▶ _About this exercise_
Filter the entries, keeping every line with the string "Focus".

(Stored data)
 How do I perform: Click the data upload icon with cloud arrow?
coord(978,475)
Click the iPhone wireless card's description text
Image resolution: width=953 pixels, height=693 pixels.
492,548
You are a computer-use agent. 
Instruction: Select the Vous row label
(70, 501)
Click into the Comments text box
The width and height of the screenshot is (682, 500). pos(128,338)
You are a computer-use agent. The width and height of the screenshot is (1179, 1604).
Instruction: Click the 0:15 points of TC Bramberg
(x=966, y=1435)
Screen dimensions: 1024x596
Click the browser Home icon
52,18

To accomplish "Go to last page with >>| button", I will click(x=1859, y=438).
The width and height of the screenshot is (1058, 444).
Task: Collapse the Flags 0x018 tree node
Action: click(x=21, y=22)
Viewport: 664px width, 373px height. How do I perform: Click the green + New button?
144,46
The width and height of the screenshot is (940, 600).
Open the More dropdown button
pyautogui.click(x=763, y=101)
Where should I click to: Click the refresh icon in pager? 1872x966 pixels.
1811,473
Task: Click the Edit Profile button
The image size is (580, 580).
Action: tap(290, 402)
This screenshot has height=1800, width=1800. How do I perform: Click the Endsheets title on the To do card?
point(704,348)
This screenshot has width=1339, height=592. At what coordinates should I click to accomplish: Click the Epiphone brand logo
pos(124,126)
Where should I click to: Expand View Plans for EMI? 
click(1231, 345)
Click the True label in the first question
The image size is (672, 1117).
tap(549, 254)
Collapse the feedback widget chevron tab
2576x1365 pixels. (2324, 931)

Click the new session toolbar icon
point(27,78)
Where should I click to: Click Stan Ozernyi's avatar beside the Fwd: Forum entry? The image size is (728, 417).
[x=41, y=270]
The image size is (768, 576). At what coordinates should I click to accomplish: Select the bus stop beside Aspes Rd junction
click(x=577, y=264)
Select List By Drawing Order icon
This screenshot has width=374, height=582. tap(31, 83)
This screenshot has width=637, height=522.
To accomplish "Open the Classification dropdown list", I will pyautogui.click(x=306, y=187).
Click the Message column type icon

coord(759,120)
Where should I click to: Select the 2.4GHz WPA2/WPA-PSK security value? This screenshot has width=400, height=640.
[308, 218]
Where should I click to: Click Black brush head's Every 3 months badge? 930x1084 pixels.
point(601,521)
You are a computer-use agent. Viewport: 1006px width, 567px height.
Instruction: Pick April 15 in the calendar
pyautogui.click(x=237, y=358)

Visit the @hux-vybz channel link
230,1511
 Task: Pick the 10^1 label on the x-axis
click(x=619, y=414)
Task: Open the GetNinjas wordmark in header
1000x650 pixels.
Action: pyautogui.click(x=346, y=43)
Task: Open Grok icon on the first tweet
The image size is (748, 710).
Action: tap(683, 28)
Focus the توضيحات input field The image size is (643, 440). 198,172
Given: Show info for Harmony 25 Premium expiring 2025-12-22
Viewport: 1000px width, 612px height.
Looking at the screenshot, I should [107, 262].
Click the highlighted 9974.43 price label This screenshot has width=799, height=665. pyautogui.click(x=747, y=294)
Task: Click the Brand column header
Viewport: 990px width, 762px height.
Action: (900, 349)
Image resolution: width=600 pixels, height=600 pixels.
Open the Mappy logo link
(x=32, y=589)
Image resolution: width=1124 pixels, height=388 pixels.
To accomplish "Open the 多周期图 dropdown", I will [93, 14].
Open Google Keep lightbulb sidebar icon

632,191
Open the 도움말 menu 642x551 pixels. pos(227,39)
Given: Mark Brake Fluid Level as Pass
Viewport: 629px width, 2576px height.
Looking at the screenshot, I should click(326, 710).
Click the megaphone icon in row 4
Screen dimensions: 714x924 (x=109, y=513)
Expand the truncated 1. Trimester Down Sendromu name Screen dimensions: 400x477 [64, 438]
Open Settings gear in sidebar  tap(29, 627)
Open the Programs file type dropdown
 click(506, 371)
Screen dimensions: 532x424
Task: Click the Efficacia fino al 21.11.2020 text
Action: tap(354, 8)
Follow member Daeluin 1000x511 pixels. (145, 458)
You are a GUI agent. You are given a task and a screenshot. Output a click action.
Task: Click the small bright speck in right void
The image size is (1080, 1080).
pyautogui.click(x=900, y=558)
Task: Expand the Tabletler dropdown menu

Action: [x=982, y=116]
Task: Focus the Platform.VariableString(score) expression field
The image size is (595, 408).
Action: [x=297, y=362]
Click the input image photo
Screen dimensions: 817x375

▶ _Exercise result_
Focus the توضيحات input field The image size is (643, 440). 198,172
Task: Focus the Platform.VariableString(score) expression field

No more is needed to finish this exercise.